The bar game “Photo Hunt” is so simple that drunkards across the nation can grasp it. The concept: Look at two pictures that seem identical, but are not. Then try to spot the differences between the two. It’s a fun game, sure. For a bar.
It’s rare that geopolitics would necessitate such ocular dexterity.
But that’s exactly what happened this week for the readers of ultra-Orthodox Israeli newspaper HaMevaser, who awoke to find an image from Sunday’s march to honor the victims of the Charlie Hebdo terrorist attack in Paris splashed across its front page. At first glance, all appeared as it should. There was Israeli Prime Minister Benjamin Netanyahu. There was French President Francois Hollande. There was Palestinian leader Mahmoud Abbas.

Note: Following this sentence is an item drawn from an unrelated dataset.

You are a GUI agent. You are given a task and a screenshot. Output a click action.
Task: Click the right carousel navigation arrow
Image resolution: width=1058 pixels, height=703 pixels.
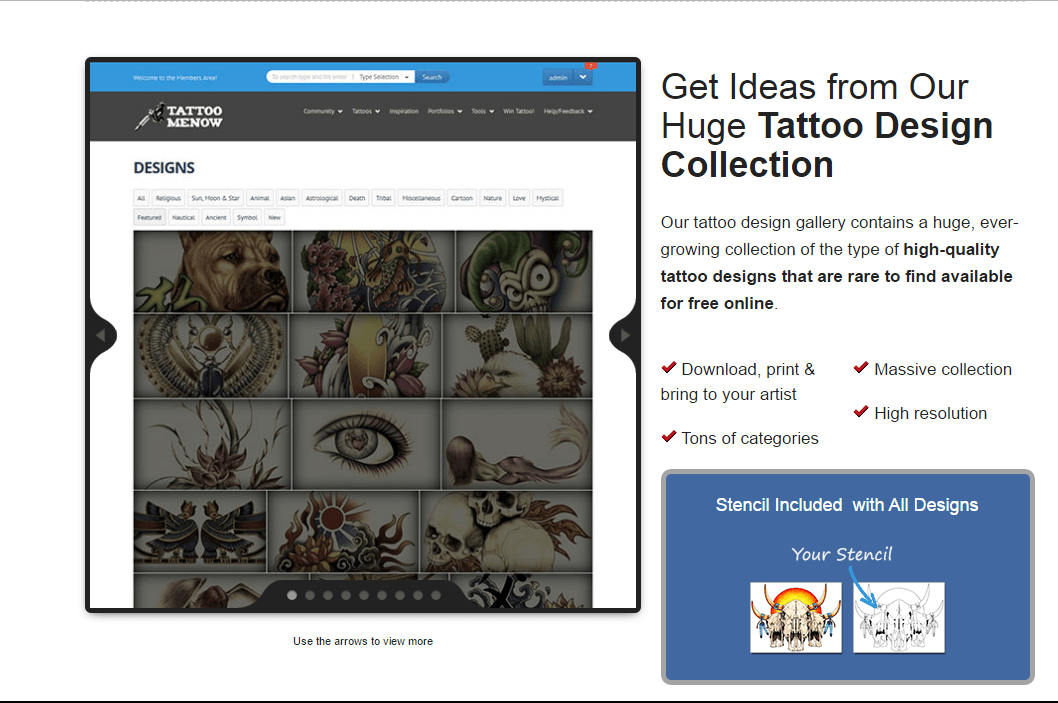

Then things got weird. A few faces were missing. A few female faces, to be exact. And those faces belonged to some of the most powerful women in the world, including German Chancellor Angela Merkel. That’s right: The Israeli newspaper had edited out all of the women in the photograph. In addition to Merkel, gone was Anne Hidalgo, the first female mayor of Paris. Gone was European Union foreign affairs and security chief Federica Mogherini. And gone was Danish Prime Minister Helle Thorning-Schmidt — leaving behind a gloved hand, suspended in mid-air without its host.